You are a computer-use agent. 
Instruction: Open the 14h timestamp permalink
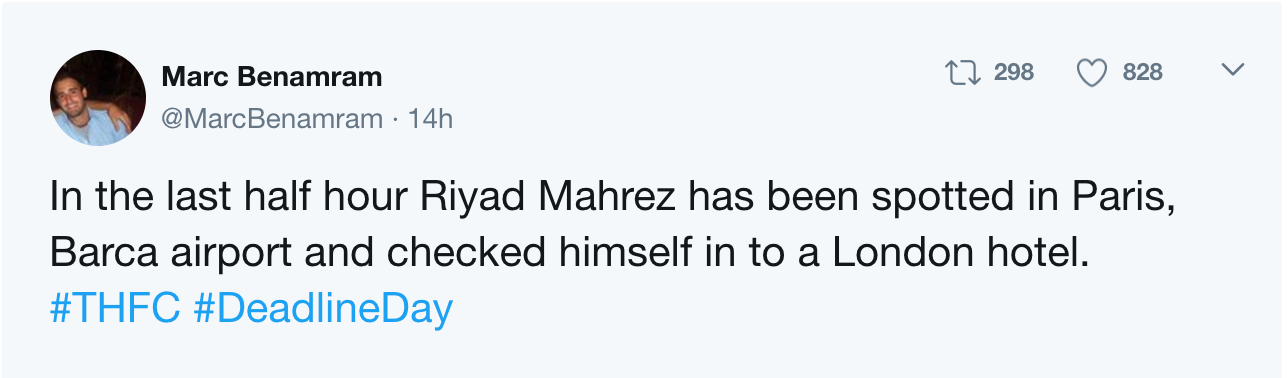[x=431, y=119]
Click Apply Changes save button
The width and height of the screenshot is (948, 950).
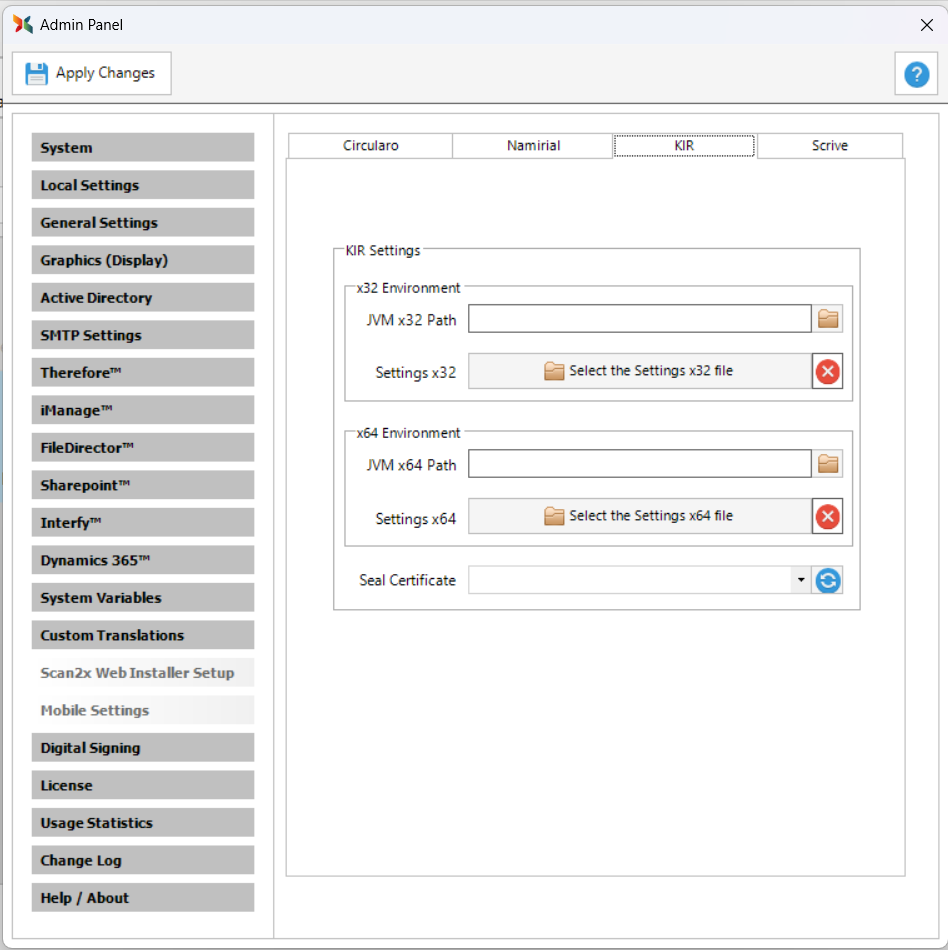tap(92, 73)
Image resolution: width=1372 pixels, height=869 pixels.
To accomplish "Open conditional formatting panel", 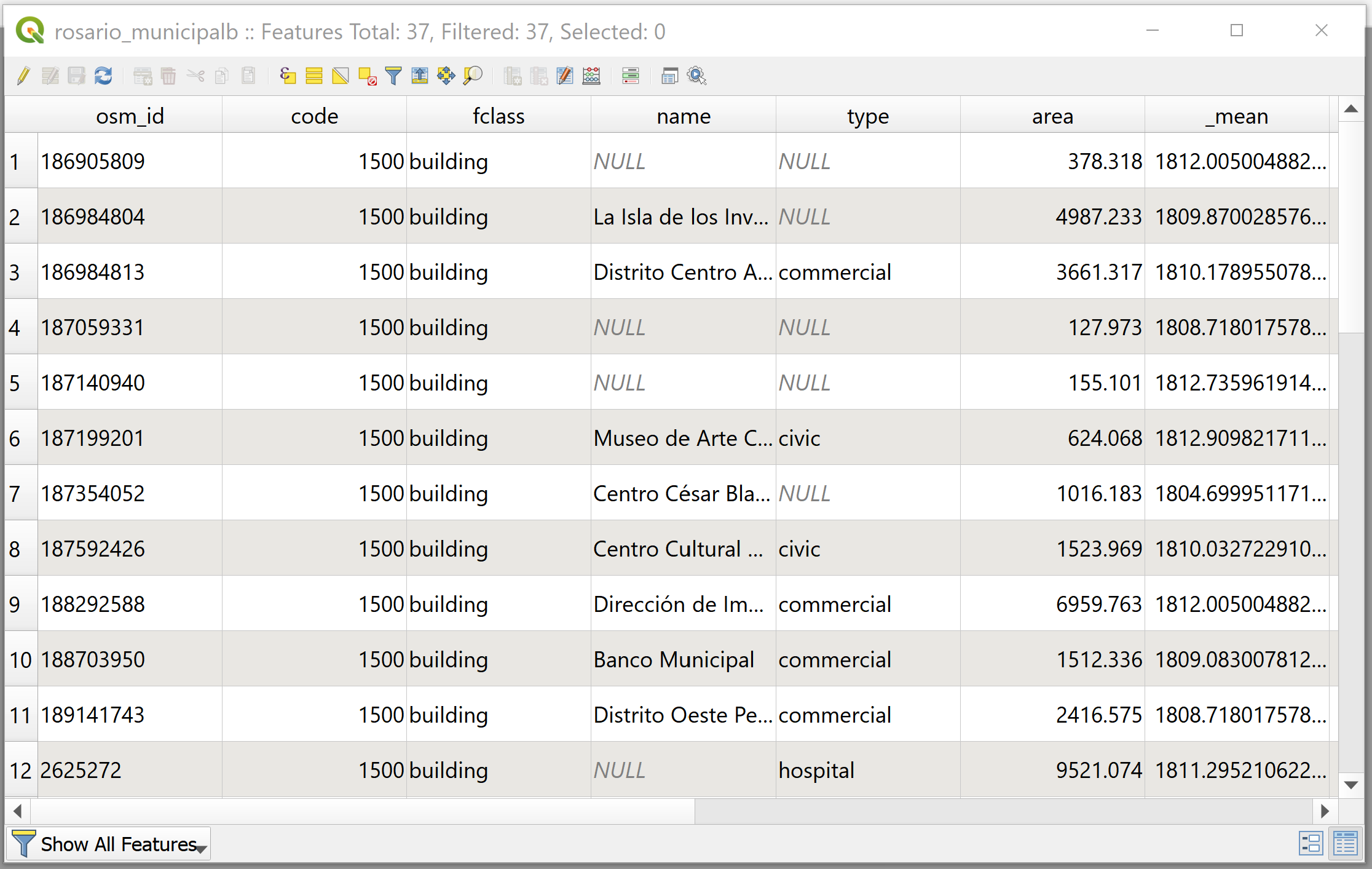I will click(x=631, y=76).

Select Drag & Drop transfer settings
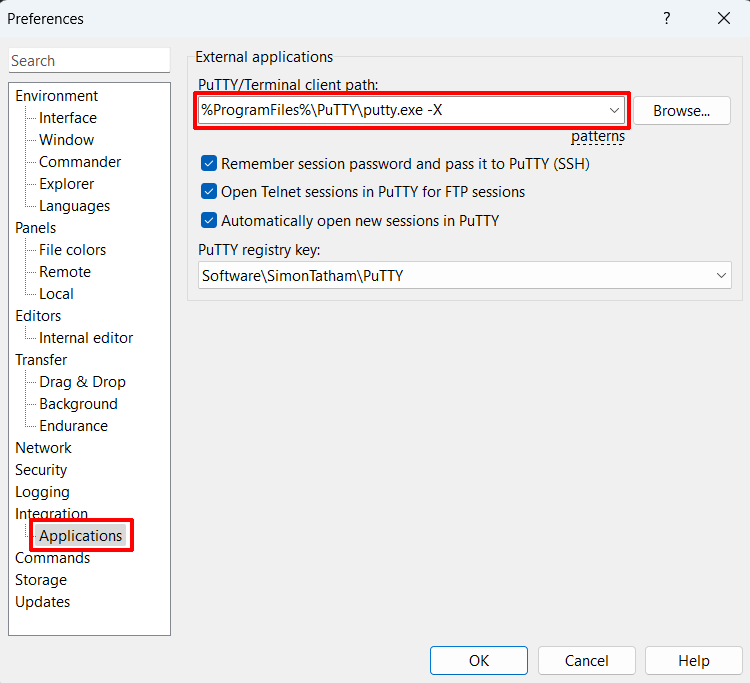82,382
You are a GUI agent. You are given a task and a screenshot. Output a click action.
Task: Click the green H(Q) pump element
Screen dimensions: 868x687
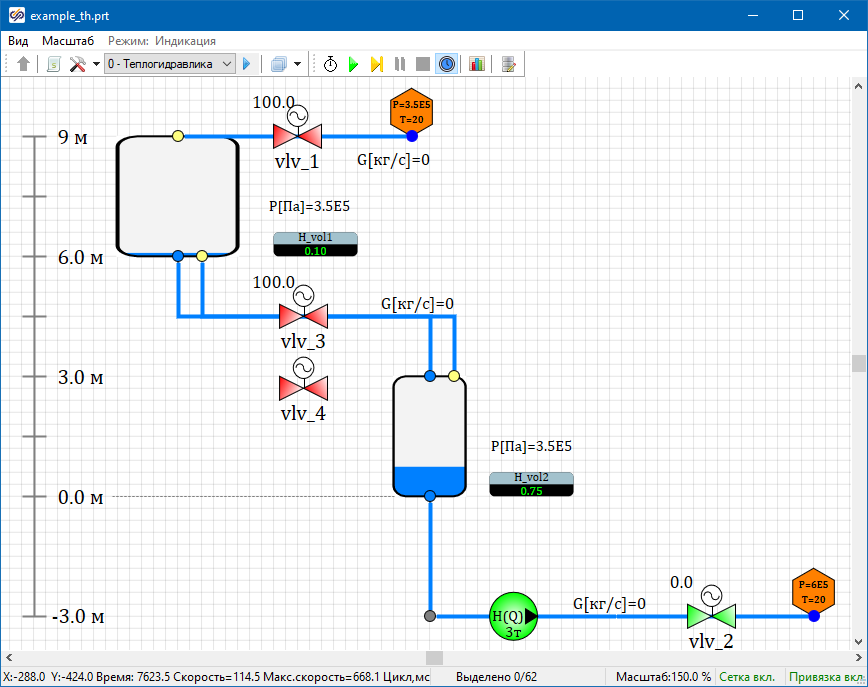514,616
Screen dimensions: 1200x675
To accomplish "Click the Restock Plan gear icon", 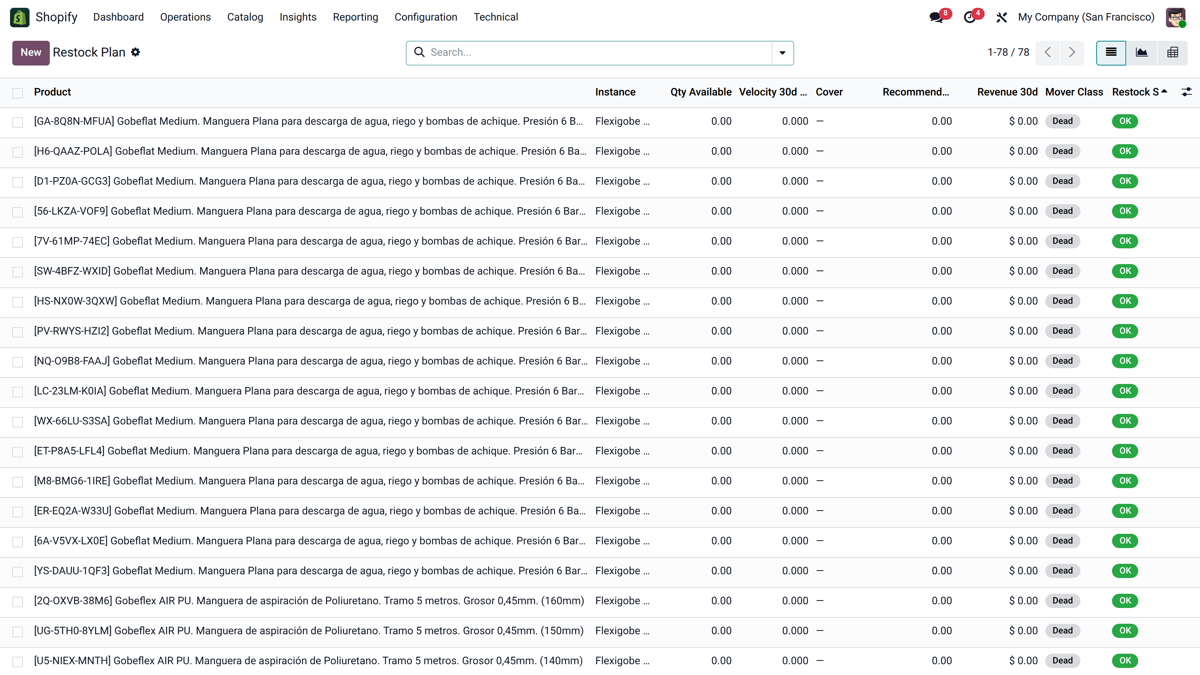I will (x=136, y=52).
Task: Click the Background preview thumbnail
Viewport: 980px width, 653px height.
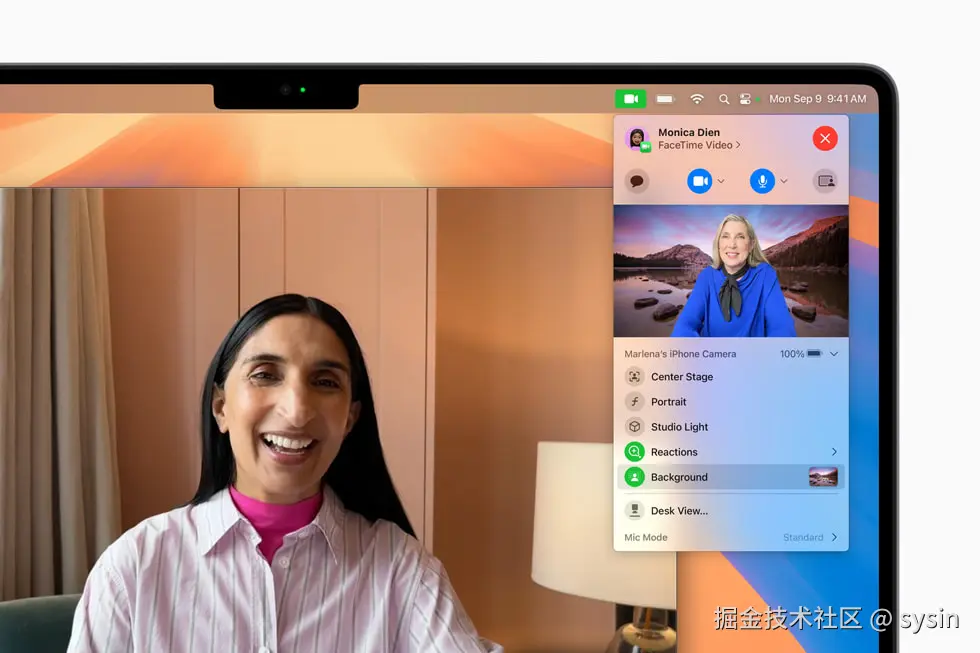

* * * * * * * * *

Extract every line of the rows above that contains the word "agent".

You are a computer-use agent. 
You are a GUI agent. You are given a task and a screenshot. Output a click action.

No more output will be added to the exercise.